From: Jens Maurer <Jens.Maurer_at_[hidden]>
Date: Fri, 12 Nov 2021 16:07:01 +0100
On 12/11/2021 15.52, Jason McKesson via Std-Discussion wrote:
> On Fri, Nov 12, 2021 at 3:26 AM Jens Maurer via Std-Discussion
> <std-discussion_at_[hidden]> wrote:
>> On 12/11/2021 04.04, Hani Deek via Std-Discussion wrote:
>>> The following code is accepted by GCC, Clang and MSVC. I thought it was ill-formed because the variable V0 is not usable in constant expressions. Is this just a bug in all of those compilers? Or is there an explanation in the C++ rules?
>>> struct S{ constexpr operator int() const{ return 0; } };
>>> void foo(S V0) { constexpr int V1 = V0; }
>>> int main()
>>> {
>>> S V0{};
>>> foo(V0);
>>> }
>> There is no lvalue-to-rvalue conversion on any part of V0.
>> Do you feel any other provision in [expr.const] p5 should
>> apply, making this not a constant expression?
> I got a bit lost in the details, but my confusion comes from the use
> of the name `V0`. C++20 says:
>> An object or reference is usable in constant expressions if it is:
>> * a variable that is usable in constant expressions, or ...
> And:
>> A constant-initialized potentially-constant variable is usable in constant expressions ...
> This means that the only variables that are "usable in constant
> expressions" are those which are constant-initialized and potentially
> constant.

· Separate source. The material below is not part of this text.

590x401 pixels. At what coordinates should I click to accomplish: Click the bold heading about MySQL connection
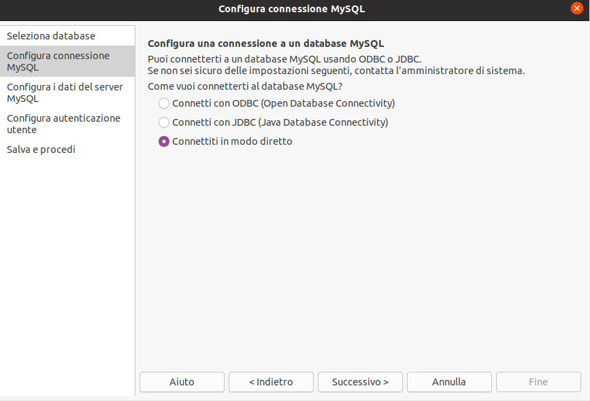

Neither is true of `V0`.

Right, but "usable in constant expressions" is just a technical
helper tool for determining whether some expression is a valid
constant expression. You should not read any English meaning
into that phrase; it's just a macro for formally defining
"constant expression".

> Are you suggesting that the use of the name `V0` does not trigger one
> of the conditions in [expr.const]/5 because it never triggers
> lvalue-to-rvalue conversion? If this is true, can you explain why it
> does not?

[expr.const] p5 defines whether some expression is a constant
expression or not. There are many situations (lots of bullets)
that make an expression not a constant expression, and you need
to check all of them.

A few of the bullets are concerned with lvalue-to-rvalue conversions,
but those bullets can be disregarded right away because your example
does not perform any lvalue-to-rvalue conversion at all.

I'm not seeing any of the other bullets match your example,
so you've successfully built a constant expression. Hooray.